A family from East St. Louis was in town delivering their nineteen-year-old daughter to college. “At this time, health reform is not important,” said the wife, who refused to give her name. “I don’t know a whole lot about it, and I don’t feel like it’s affecting us.”
Her husband chimed in. “Basically it’s just kind of fuzzy to everybody,” he said.
Did they want to know more, I pressed. “Not at this time,” said his wife. “I don’t want to know more. It has been in the news. If we were really concerned, we could find out about it.”

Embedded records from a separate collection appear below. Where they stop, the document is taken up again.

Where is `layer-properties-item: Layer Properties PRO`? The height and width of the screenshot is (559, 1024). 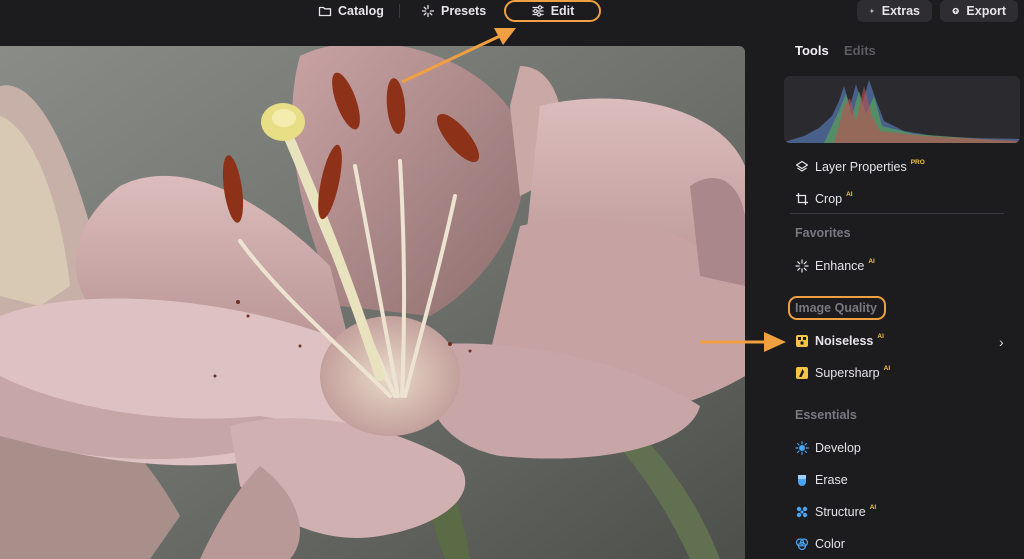 layer-properties-item: Layer Properties PRO is located at coordinates (860, 167).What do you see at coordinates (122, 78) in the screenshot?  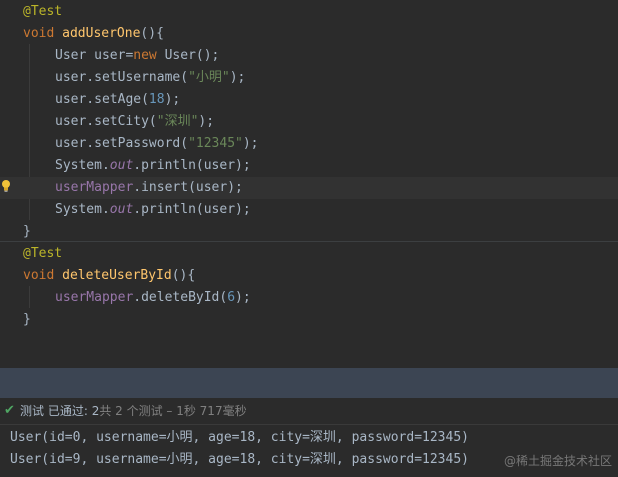 I see `call-set-username: user.setUsername(` at bounding box center [122, 78]. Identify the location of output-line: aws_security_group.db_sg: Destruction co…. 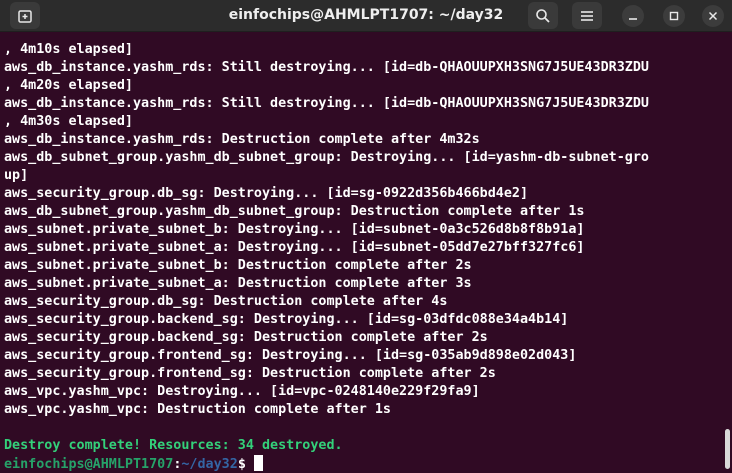
(226, 302). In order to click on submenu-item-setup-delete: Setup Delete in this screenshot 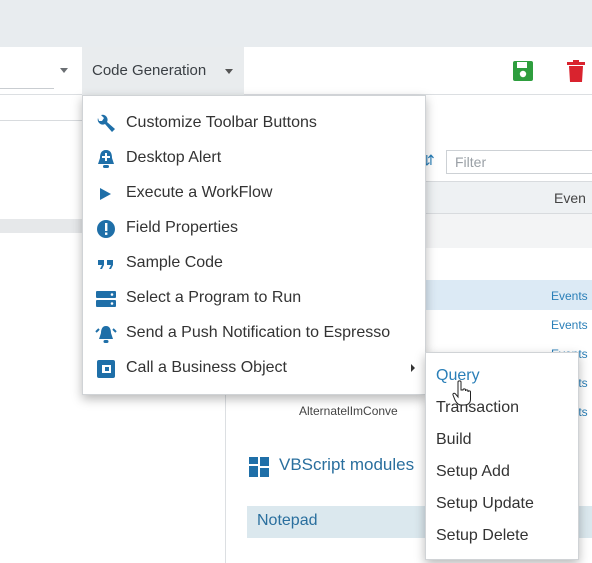, I will do `click(503, 537)`.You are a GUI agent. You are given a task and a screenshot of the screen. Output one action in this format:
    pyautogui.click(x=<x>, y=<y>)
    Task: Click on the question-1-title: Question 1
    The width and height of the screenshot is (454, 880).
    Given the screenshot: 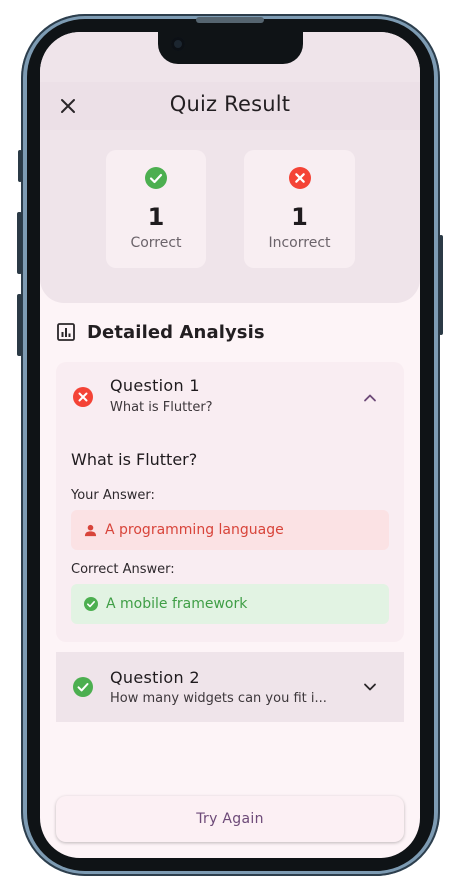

Elly’s Couture was my last stop. “It’s a clothing store catering to women between ages sixteen and thirty-six. We sell fun college clothes—cool dresses for sorority girls to go out in,” said Amanda Schubring, a twenty-four-year old part-time employee. Schubring is also a part-time student at the university, majoring in fashion design and merchandising. Clad in short jeans and a long, turquoise T shirt and straw hat, she was a great advertisement for the store. But health insurance and health reform had not registered with her. “Honestly, I don’t know much about it,” she confessed. “Mostly I don’t think about it. I need to be worrying about it technically, but I don’t.” She said she didn’t know much about Obama’s plan and was “not educated about it.”
Elly, the store owner, was working at the computer. She didn’t particularly want to talk about health insurance for her six part-time workers. She herself has coverage. “I don’t know anything about Obama’s plan,” she said. Tax credits, insurance coverage, exemptions from requirements might well have been the stuff from another planet.